Durchsuchungen bei ehemaligen MAN -Töchtern

München - Der Schmiergeldskandal beim Lastwagen- und Maschinenbaukonzern MAN weitet sich aus.

Die Staatsanwaltschaft München ließ am Mittwoch Niederlassungen beim Anlagenbauer Ferrostaal in Essen, Geisenheim, Hamburg, Cuxhaven und anderen Städten durchsuchen. Drei Beschuldigte seien verhaftet worden, sagte Staatsanwalt Thomas Steinkraus-Koch. Die Durchsuchungen dauerten am Nachmittag noch an, und möglicherweise gebe es noch weitere Verhaftungen, sagte der Ermittler.

Die Razzia stehe im Zusammenhang mit Korruptionsvorwürfen. Bisher hatten sich die Vorwürfe auf die Nutzfahrzeug-Sparte des Konzerns beschränkt. Dort habe “ein System zur Förderung des Absatzes von Lkw und Bussen“ im In- und Ausland existiert.

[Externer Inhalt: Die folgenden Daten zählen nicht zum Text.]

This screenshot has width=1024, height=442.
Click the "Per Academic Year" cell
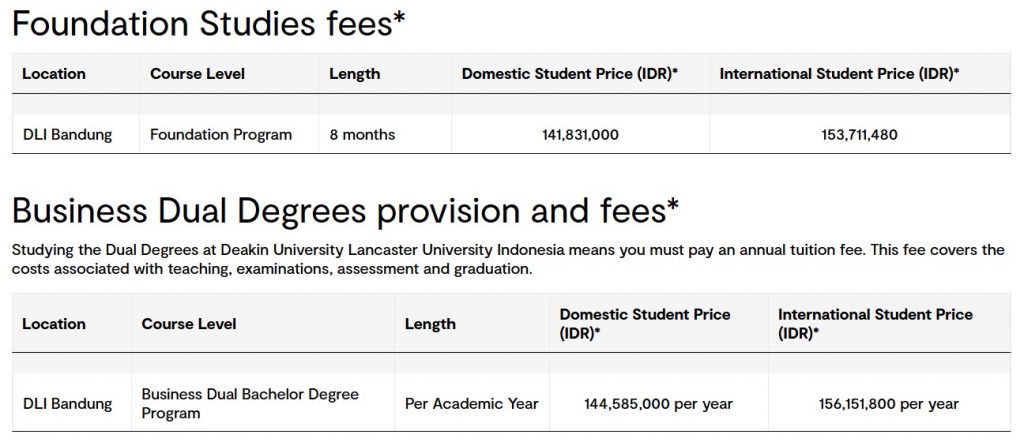471,404
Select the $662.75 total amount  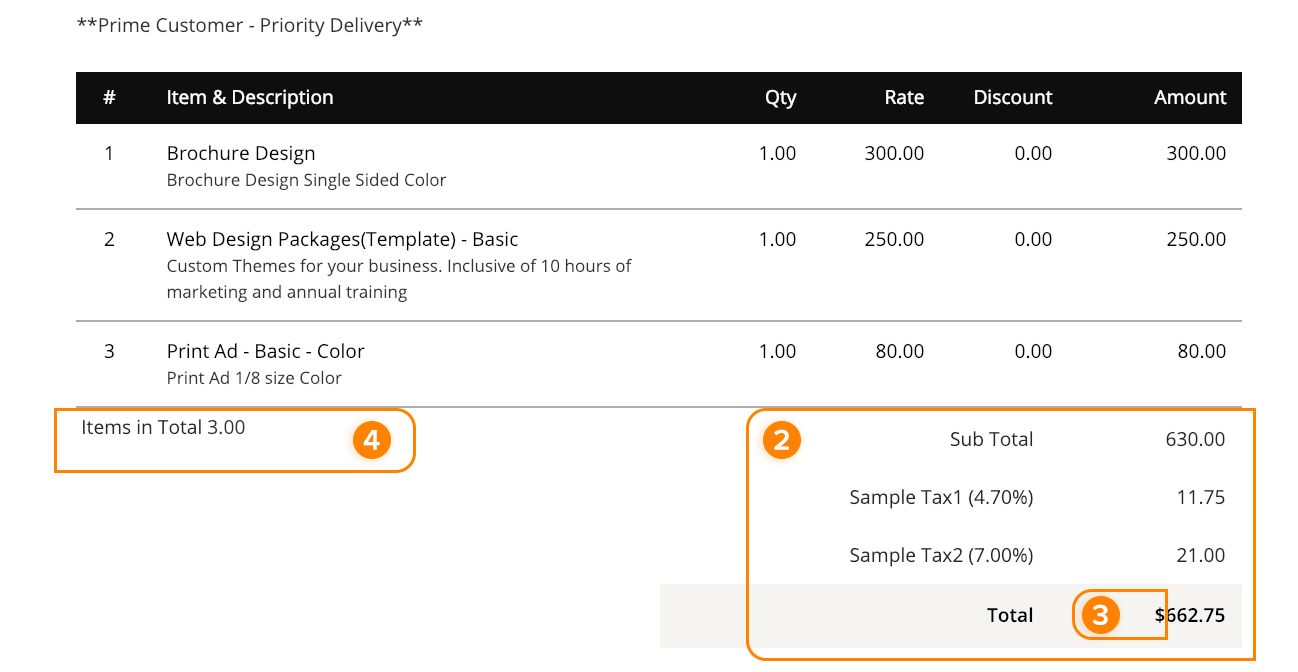1190,616
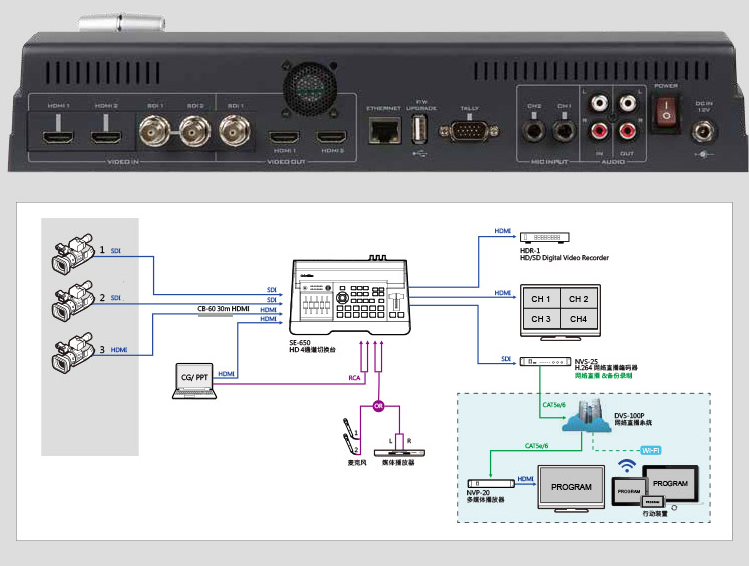
Task: Click the F/W upgrade USB port
Action: [x=419, y=128]
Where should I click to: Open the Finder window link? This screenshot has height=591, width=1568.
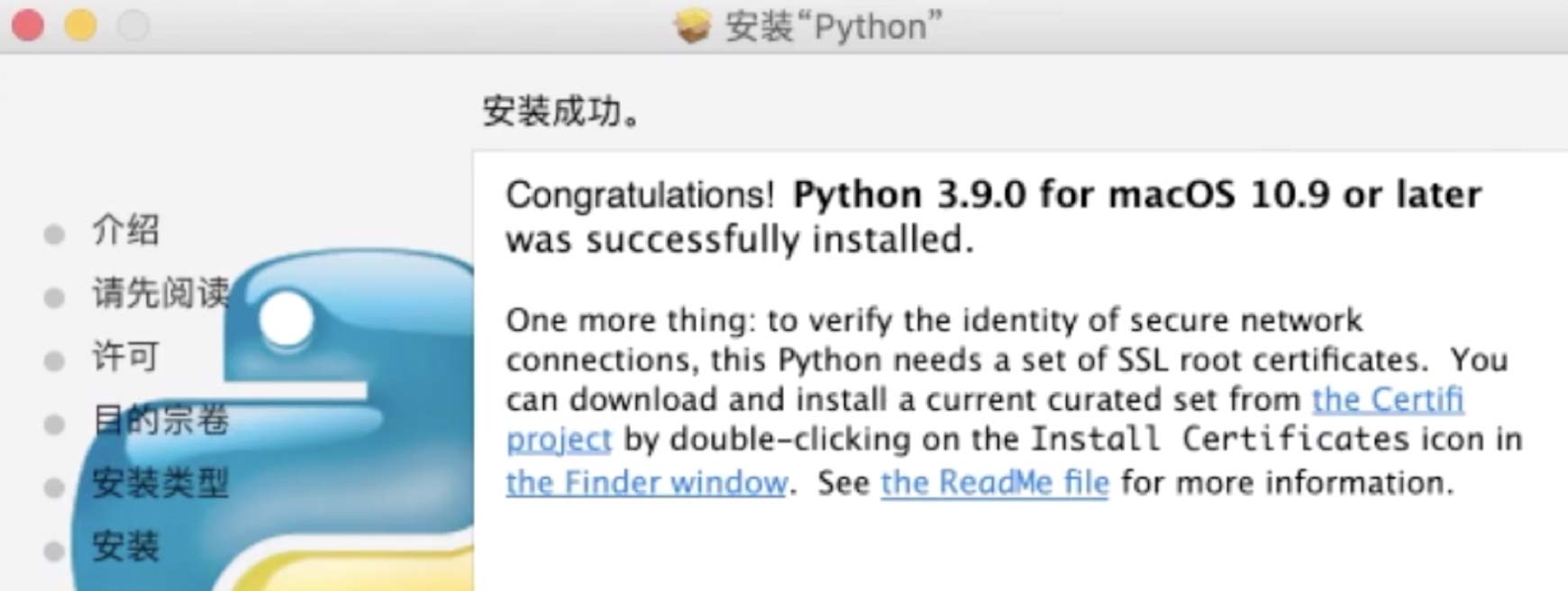646,483
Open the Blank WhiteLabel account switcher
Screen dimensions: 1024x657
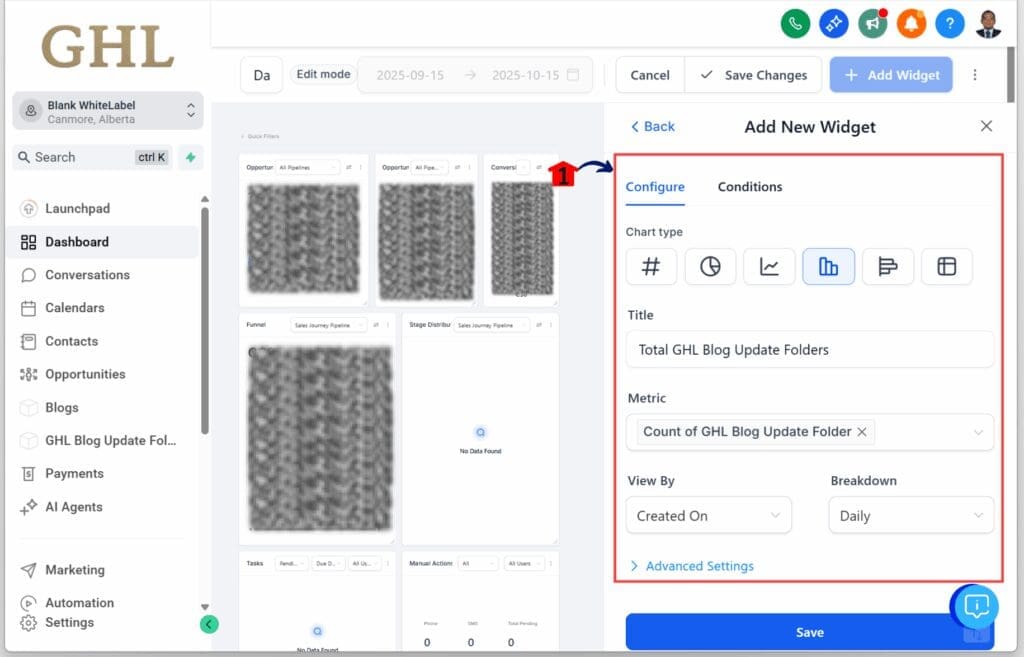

Rund 15 Millionen Euro Schmiergeld sollen geflossen sein. MAN-Verkäufer hätten den Einkäufern von Kundenfirmen sogenannte Provisionen gezahlt, damit sie von MAN Lastwagen und Busse kauften, hatte die Staatsanwaltschaft nach einer Serie von Durchsuchungen im Mai mitgeteilt. Auch gegen Vertriebsvorstand Peter Erichreineke wurde ermittelt. MAN hat seine Anlagenbau-Tochter Ferrostaal inzwischen nach Abu Dhabi verkauft.